Tip 3: store the information of your clients in servers in your office

The move to the cloud is relentless. Various service providers are offering cloud services tailored to lawyers. As already discussed above, it is not a good idea to store information at the servers of third parties. The risk of covert surveillance increases significantly and it is quite likely that constitutional protection is lower than if the information would be stored in your own office. Also, it increases the dependency on third parties, opening up the risk of manipulation and denial of service-attacks. This goes not only for your file server, but also for the shared calendar, the CRM-system and other backoffice tools you might use.

You will have to ask yourself whether you want to connect these servers to the internet, to be accessed via VPN. Obviously, if you do this, you need to take serious security measures to block unauthorised access from outside the office. Otherwise, you will need to work with distributed systems, which allow for regular syncing at the office.

As a sidenote: it is interesting to investigate whether cloud services using client-side encryption are a serious alternative to using your own server. Any serious research on this would be highly appreciated (please send this to ot.vandaalen@digitaldefence.net).

Tip 4: use full-disk encryption on all your computers, turn them off while in transit or unattended

Lawyers will often use a laptop, for example when visiting clients or when working from home. A laptop can be stolen or lost. In order to ensure that the data on the laptop is not compromised, it is essential to use full disk encryption on the laptop and use a good password. But think twice about bringing your laptop when crossing borders: even if the information cannot be accessed, a keylogger can be inserted during investigations at customs, making your computer worthless.

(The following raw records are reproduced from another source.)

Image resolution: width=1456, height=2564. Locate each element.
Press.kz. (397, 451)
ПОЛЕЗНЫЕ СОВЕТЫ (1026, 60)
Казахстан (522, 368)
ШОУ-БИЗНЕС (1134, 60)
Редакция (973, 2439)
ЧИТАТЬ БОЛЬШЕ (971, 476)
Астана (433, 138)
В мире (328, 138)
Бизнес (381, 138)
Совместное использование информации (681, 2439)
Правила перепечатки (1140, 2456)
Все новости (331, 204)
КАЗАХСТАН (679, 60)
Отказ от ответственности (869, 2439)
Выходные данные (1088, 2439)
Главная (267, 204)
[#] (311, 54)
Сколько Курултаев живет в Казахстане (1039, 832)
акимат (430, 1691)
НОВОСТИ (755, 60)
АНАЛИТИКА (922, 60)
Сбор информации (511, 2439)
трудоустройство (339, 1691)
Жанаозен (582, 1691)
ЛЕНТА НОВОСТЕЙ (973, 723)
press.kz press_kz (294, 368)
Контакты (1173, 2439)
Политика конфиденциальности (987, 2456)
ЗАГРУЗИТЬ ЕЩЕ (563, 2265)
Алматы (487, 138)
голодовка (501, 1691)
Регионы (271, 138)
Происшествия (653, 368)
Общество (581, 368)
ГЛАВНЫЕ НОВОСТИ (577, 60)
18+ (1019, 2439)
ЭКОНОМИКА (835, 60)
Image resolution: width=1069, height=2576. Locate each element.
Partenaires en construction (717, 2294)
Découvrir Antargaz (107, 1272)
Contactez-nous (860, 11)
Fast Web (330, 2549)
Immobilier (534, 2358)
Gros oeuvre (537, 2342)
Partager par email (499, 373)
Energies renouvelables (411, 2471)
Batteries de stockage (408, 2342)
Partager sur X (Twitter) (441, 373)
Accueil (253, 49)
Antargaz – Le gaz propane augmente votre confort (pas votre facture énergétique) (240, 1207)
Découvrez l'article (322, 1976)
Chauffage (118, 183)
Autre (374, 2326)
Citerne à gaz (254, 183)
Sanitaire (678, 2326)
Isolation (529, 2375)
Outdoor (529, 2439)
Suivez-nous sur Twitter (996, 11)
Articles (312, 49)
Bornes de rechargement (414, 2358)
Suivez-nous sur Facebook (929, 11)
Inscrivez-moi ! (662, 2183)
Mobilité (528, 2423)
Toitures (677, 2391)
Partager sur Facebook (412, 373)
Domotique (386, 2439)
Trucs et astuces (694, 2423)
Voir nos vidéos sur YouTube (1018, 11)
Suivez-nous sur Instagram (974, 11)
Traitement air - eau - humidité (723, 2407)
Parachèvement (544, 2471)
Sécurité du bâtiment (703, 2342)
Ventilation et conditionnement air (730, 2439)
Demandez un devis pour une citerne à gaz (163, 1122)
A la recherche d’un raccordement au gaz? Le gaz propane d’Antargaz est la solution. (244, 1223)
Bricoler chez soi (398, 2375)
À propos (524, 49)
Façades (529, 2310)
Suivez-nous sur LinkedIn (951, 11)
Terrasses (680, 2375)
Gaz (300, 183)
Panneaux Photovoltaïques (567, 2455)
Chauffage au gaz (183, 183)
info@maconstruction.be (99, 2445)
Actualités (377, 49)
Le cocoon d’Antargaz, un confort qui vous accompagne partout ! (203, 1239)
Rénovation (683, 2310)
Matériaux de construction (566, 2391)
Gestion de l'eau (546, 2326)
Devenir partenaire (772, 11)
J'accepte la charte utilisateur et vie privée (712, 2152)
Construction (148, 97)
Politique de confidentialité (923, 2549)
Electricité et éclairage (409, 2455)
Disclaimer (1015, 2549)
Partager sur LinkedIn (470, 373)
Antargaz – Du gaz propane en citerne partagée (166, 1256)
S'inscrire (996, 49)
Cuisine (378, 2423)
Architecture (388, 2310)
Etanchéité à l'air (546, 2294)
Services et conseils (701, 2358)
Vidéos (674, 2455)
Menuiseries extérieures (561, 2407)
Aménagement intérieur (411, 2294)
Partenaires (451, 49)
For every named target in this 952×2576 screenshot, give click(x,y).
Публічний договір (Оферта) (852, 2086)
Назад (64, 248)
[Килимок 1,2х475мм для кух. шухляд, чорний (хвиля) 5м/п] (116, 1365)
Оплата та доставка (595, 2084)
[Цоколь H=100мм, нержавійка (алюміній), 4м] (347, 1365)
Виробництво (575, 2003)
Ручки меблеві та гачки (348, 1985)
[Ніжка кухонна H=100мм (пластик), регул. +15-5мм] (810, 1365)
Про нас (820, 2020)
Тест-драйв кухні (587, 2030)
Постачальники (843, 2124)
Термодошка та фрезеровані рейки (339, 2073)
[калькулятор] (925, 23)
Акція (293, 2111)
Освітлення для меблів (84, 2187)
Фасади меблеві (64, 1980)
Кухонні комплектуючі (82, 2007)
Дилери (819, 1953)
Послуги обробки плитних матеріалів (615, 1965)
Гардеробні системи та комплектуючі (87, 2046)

Tip 5: browse and read files in virtual machines

The most serious attack vector to gain access to your computer is by sending legit-looking email with links you have to click or files you have to open. Also, a computer can easily become infected by a botnet when browsing, even when reading general newssites, which have been known to serve infected advertising banners. In order to reduce the risk of infection, you should browse the web and open files in a virtual machine in your computer.

Tip 6: use free and open source software and minimise the amount of software you use

This one is debatable. When using non-free software, you are not the full owner of the tools you use in your day-to-day work. This increases your dependency on third parties. Also, some might argue there is a bigger chance that non-free software contains backdoors, but this argument is open for discussion. It is at any rate advisable to use free software as much as possible, even if not completely, for reasons of independence. Also, to reduce the attack surface of your software, try to minimise the amount of software you have installed on your computer as much as possible.

The most important tip: be paranoid

This is only a selection of measures lawyers can take to improve their operational security. But to be honest, it is merely the tip of the iceberg. For example, we didn’t discuss using the telephone or fax, investigating cases, meeting with your client and billing your client, or even buying your IT infrastructure and good IT security practices in general (such as updating often and using good passwords).

So the last tip is: be paranoid. We live in a world were information is the most valuable asset, attackers are increasing and the attack surface is growing exponentially. Lawyers need to adapt to this changing environment, in order to serve their client’s interests as best as possible. And when you’re a client, especially a high-risk one, inquire what measures your law firm has taken to protect you. It could save you unpleasant surprises in the future.